== PROMPT ==
Word for word, restate the entries below, but exclude the images.

Data extracted from a collection

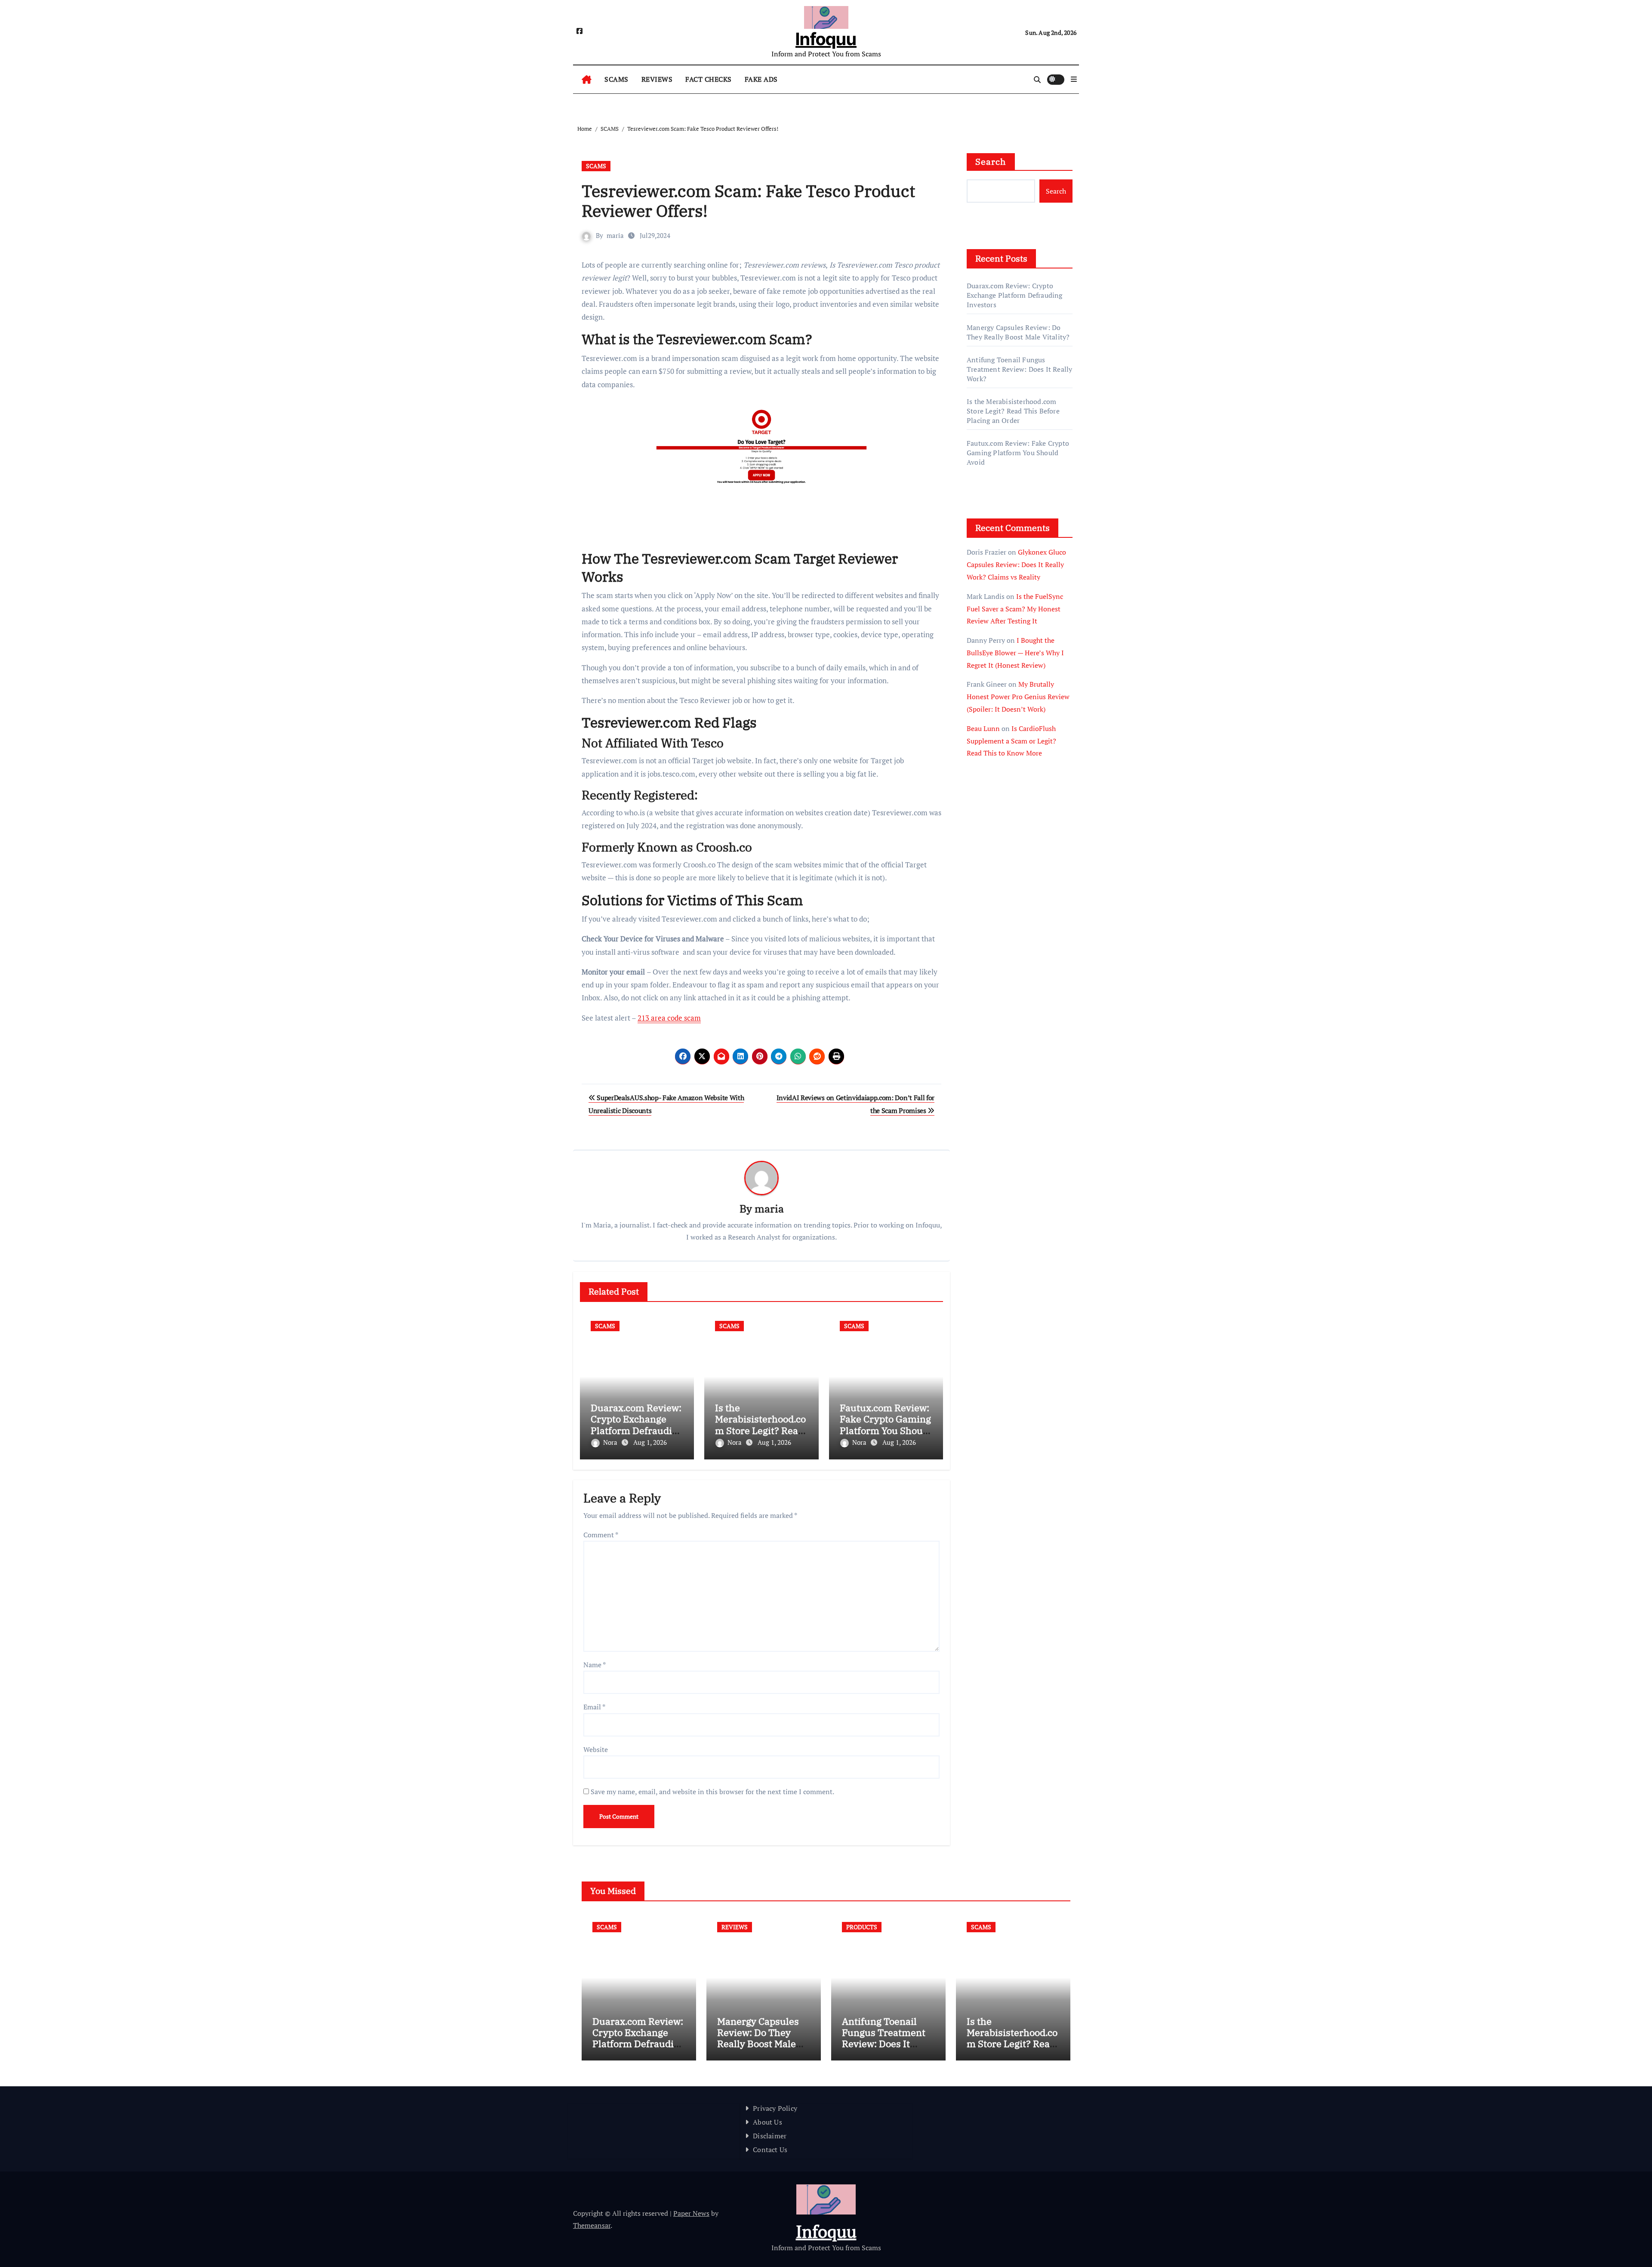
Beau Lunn (983, 728)
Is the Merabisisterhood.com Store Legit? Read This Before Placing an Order (760, 1430)
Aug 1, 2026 (650, 1442)
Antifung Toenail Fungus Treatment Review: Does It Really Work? (1019, 369)
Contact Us (770, 2149)
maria (615, 235)
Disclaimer (769, 2136)
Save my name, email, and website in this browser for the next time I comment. (712, 1791)
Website (595, 1749)
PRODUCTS (861, 1927)
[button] (1074, 79)
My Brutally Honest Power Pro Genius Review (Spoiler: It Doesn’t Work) (1018, 696)
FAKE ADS (761, 79)
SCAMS (616, 79)
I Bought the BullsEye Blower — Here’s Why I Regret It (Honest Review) (1015, 652)
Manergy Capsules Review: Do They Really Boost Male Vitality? (1018, 332)
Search (990, 161)
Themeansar (591, 2225)
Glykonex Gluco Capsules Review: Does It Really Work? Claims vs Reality (1016, 564)
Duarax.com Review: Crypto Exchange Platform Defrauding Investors (637, 1424)
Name (594, 1664)
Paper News (691, 2213)
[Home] (586, 79)
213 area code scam (669, 1018)
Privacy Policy (775, 2108)
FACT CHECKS (708, 79)
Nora (611, 1442)
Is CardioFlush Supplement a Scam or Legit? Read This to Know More (1011, 741)
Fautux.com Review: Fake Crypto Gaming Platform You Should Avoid (885, 1424)
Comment (600, 1534)
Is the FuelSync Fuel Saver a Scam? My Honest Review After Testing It (1015, 609)
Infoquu (826, 38)
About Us (767, 2122)
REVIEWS (657, 79)
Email (594, 1707)
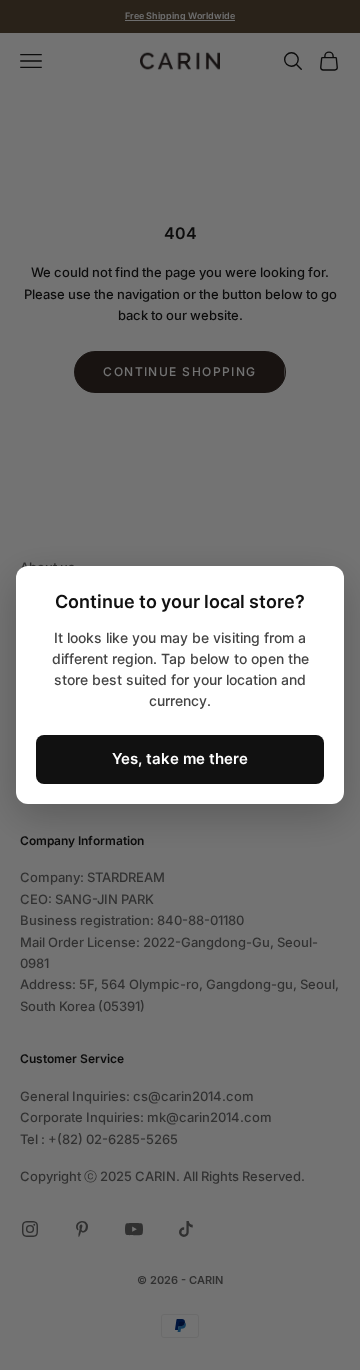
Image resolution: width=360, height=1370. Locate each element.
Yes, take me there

== EXPECTED ANSWER ==
Beau Lunn (983, 728)
Is the Merabisisterhood.com Store Legit? Read This Before Placing an Order (760, 1430)
Aug 1, 2026 (650, 1442)
Antifung Toenail Fungus Treatment Review: Does It Really Work? (1019, 369)
Contact Us (770, 2149)
maria (615, 235)
Disclaimer (769, 2136)
Save my name, email, and website in this browser for the next time I comment. (712, 1791)
Website (595, 1749)
PRODUCTS (861, 1927)
[button] (1074, 79)
My Brutally Honest Power Pro Genius Review (Spoiler: It Doesn’t Work) (1018, 696)
FAKE ADS (761, 79)
SCAMS (616, 79)
I Bought the BullsEye Blower — Here’s Why I Regret It (Honest Review) (1015, 652)
Manergy Capsules Review: Do They Really Boost Male Vitality? (1018, 332)
Search (990, 161)
Themeansar (591, 2225)
Glykonex Gluco Capsules Review: Does It Really Work? Claims vs Reality (1016, 564)
Duarax.com Review: Crypto Exchange Platform Defrauding Investors (637, 1424)
Name (594, 1664)
Paper News (691, 2213)
[Home] (586, 79)
213 area code scam (669, 1018)
Privacy Policy (775, 2108)
FACT CHECKS (708, 79)
Nora (611, 1442)
Is CardioFlush Supplement a Scam or Legit? Read This to Know More (1011, 741)
Fautux.com Review: Fake Crypto Gaming Platform You Should Avoid (885, 1424)
Comment (600, 1534)
Is the FuelSync Fuel Saver a Scam? My Honest Review After Testing It (1015, 609)
Infoquu (826, 38)
About Us (767, 2122)
REVIEWS (657, 79)
Email (594, 1707)
Image resolution: width=360, height=1370. Locate each element.
Yes, take me there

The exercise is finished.